The underlying values at the heart of community education are that education:
Community education providers should encourage:
Appendix 2
The Context of Adult Literacy Education in Scotland
Unlike many other European countries, universal literacy was a focus of Church and State attention in Scotland from the 17th century. The Calvinist Church's aspiration for all to have access to the Word of God led to legislation requiring the provision of a schoolmaster in every parish at the landowner's expense. As a result, shortly before the Education Acts of the late 19th century introduced compulsory schooling, only 11% of Scottish men and 21% of Scottish women could not sign their names on public documents, compared with 30% of men and 41% of women in England and Wales. Although the education system was not in practice universal and being literate as an adult is not an inevitable outcome of being educated as a child, by the 19th century it had become a source of shame to be unable to read the Bible in the Kirk.
Adult Literacy emerged as a field of adult education in Britain through the BBC's 'On the Move' Campaign in the early 1970s. At that time the task was seen as a single, one off intervention to address 'illiteracy' amongst an estimated 9 million British adults with a reading age below nine. People responding to the TV programmes were matched up with volunteers, frequently meeting in the learnerís home in privacy and using materials based on primary school approaches to reading. The Scottish Adult Literacy Agency worked to secure what they described as 'well established and thriving adult literacy schemes' in virtually all regions.
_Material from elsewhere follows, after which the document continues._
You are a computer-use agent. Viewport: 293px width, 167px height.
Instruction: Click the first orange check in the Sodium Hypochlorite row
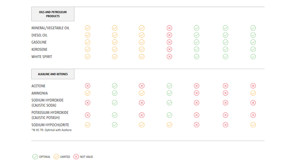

By 1983 there were 17,850 literacy students in Scotland, mainly learning 1:1 with a volunteer tutor in the home or a local centre in programmes organised by local authoritiesí Community Education Services.
The Agency was succeeded by the Scottish Adult Literacy Unit and then by the Scottish Adult Basic Education Unit (SABEU). The use of the term 'ABE' signalled an intention to move away from a literacy only curriculum to include other areas. Some Councils developed English as a Second Language provision within ABE, others made no distinct ESL provision and some developed ESL as a completely separate programme.
In the early 1980s SABEU tried to move away from the individualised, remedial model of the early literacy campaign by defining ABE as a broad range of essential adult learning including life management, confidence building, learning about health issues and learning for democratic participation. However SABEU reported that although all Scottish Councils made some ABE provision, "some areas have barely developed from offering basic help with reading, writing and numeracy, while others (generally with the benefit of outside funding) have evolved more comprehensive services, covering a wide range of learning". In 1987 research found that 1 in 10 adults felt they had difficulties and they were more concerned about writing and spelling than reading.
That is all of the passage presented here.